L’histoire est-elle toujours beaucoup moins simple que ne le laissent croire nos souvenirs ? Sur le papier, Papa Hédi a tout d’une idée à succès : à travers les yeux de sa petite-fille britannique qui ne l’a connu pendant ses quinze premières années que le temps des vacances, il s’agit de redécouvrir l’autre Hédi Jouini. De ce parrain de la chanson tunisienne et arabe que fut son grand-père, Claire Belhassine, la réalisatrice du film, ne soupçonnait guère sa popularité au moment de capter l’une de ses chansons à bord d’un taxi parisien. L’hésitation que distille la démarche documentaire de Papa Hédi le dispute pourtant à l’intérêt évident de son sujet.

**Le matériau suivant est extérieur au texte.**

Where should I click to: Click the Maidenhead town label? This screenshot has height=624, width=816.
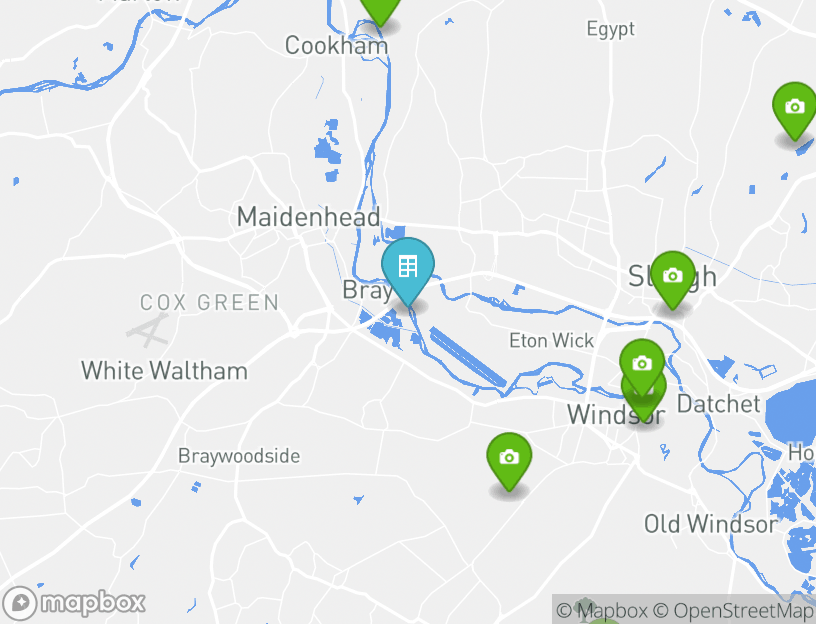tap(309, 217)
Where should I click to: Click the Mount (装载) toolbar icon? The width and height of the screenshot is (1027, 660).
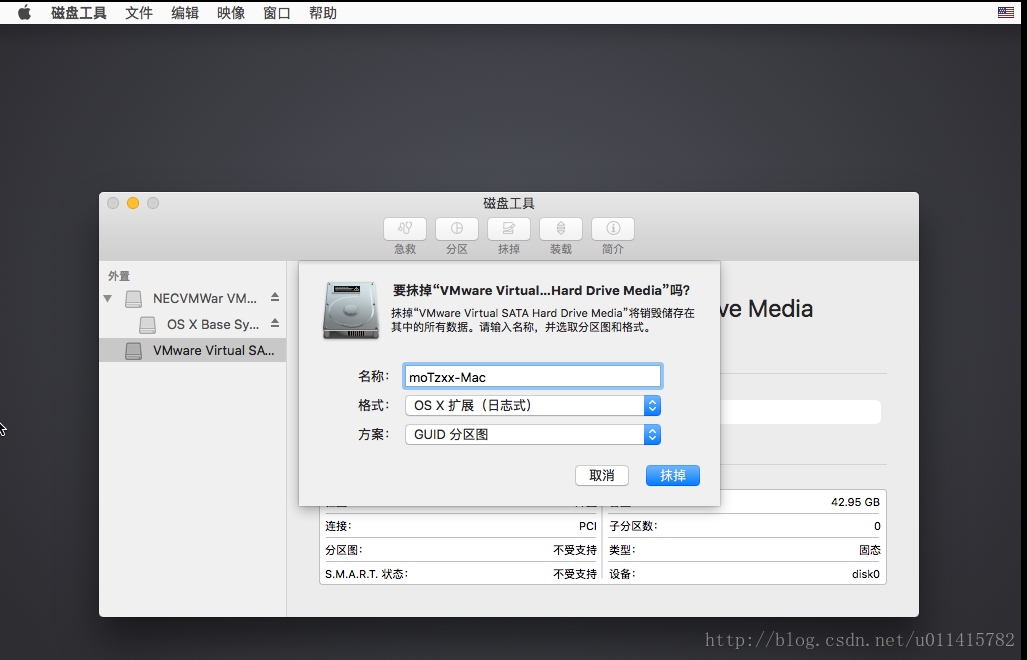click(x=560, y=229)
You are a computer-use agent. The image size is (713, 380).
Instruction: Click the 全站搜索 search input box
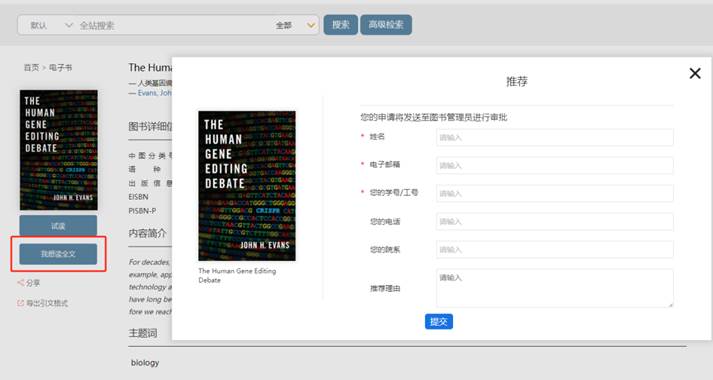(x=175, y=25)
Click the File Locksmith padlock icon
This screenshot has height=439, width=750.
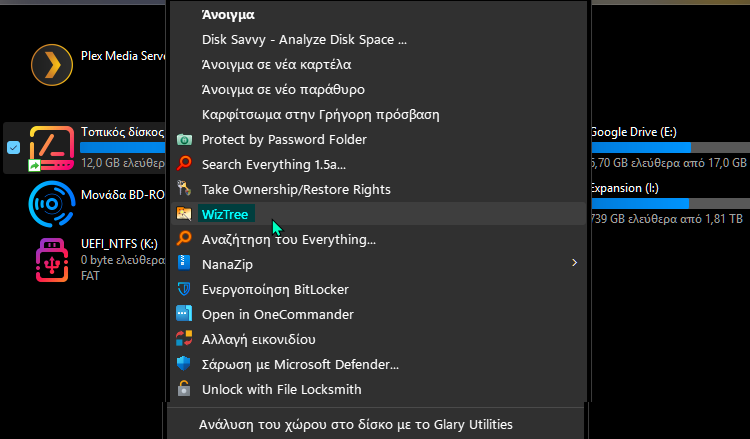point(183,389)
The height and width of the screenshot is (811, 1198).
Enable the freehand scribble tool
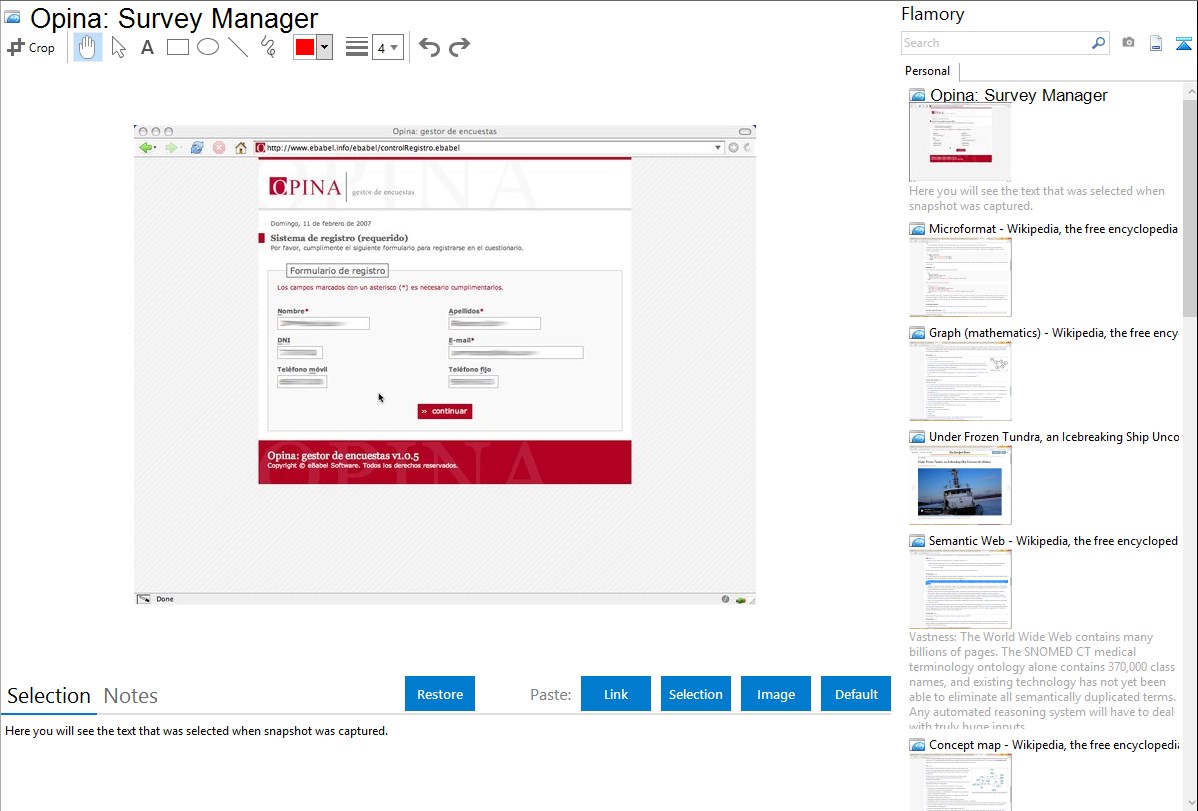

Cette démarche est intéressante, pour un résultat toutefois moins réussi qu’il ne devrait l’être. En alternant témoignages de l’entourage, de la famille, et autobiographie, le film trouve une ampleur bienvenue, dévoilant chez l’artiste dévoué à la fois un témoin de son temps, un grand-père discret, un époux jaloux et un père pas toujours présent. Le regard ainsi décentré, ce choix de braquer un peu de lumière sur des facettes moins avouables que d’autres vaut pour Claire Belhassine comme un recentrement introspectif : le point de vue qui oriente la narration et les choix de montage est porté par sa voix off à la première personne ; une voix à la fois errante et interrogative, couturant avec parfois une touchante naïveté des questions laissées sans réponse et des résurgences du récit familial, nous embarquant avec elle comme des passagers clandestins.

S’il se cherche à travers la complexité de son histoire en faisant double ration de mémoire, ce point de vue organise subjectivement Papa Hédi en pêchant des documents et en brodant la narration sur leur matière. Entre ellipses et prolepses, le récit se trame progressivement par des plongées dans le temps long de la mémoire archivée et des remontées vers le présent immédiat ou le temps court du passé proche. L’hétérogénéité de ces archives, puisées ici et là, embrasse des extraits de disques, des enregistrements du répertoire musical de Hédi Jouini, des vidéos familiales, des séquences d’interviews et de concerts télévisés, etc. Avec l’intention de laisser la mémoire agir en sourdine sur le présent, l’écriture de Papa Hédi prend timidement en charge cette dialectique : il ne s’agit pas que de filmer, mais aussi de débroussailler, de recouper.

C’est qu’il y a ce dont se souvient la petite fille, ce qui éveille la curiosité de la nièce, et ce que découvre chemin faisant la cinéaste qui aurait la nostalgie de ce qu’elle n’a jamais vécu. D’une donnée à l’autre, la conséquence n’est pas toujours évidente, puisqu’il y a d’une part les faits et de l’autre les blancs dans le dossier. À sa surface remontent des souvenirs qui réchauffent ou des vérités qui basculent, à l’instar de son union avec Nénette, des malentendus qui font déborder la vase avant les ruptures, dont celle du père de la réalisatrice avec le reste de la famille. Si Papa Hédi ne crève pas l’abcès de secrets trop lourds à porter, il n’est pas loin pour autant de fouiller les recoins sous-éclairés de l’histoire et de faire quelques révélations. Et c’est là que le film capte quelque chose d’un air plus ou moins vicié dans les yeux de ses personnages, fomentent plan après plan une sorte de névrose familiale avec la durée. La caméra de Claire Belhassine couve corps et visages d’un regard d’autant plus proche qu’il laisse peu de place à un ordre distancié. Bien que ces cadres en plans serrés se rapprochent d’un cinéma direct de l’intime, ils finissent par se payer d’un pathos dont le film ne se montre pas assez avare.

Il n’est pas étonnant dès lors qu’une double hésitation émerge face à Papa Hédi. S’il parvient sur le fond à tirer un portrait emphatique de Hédi Jouini, le film ne s’attarde sur les revers de sa célébrité que pour mieux les quitter en cours de route. Et si le matériau d’archives était profitable, on ne baisserait pas vite la garde sur la forme : l’exercice se solde par une tendance à convertir les documents en aide-mémoire. Que voir alors dans Papa Hédi ? Avec un peu de générosité, quelque chose comme le travail d’un point de vue subjectif à la recherche de son référent par-dessus l’épaule du temps, mais qui n’exploite pas plus ses images qu’il ne trouve un second souffle face à d’autres points de vue le neutralisant. On ne peut que regretter que la réalisatrice soit passée à côté d’un documentaire potentiellement plus maîtrisé qui lui tendait pourtant les bras.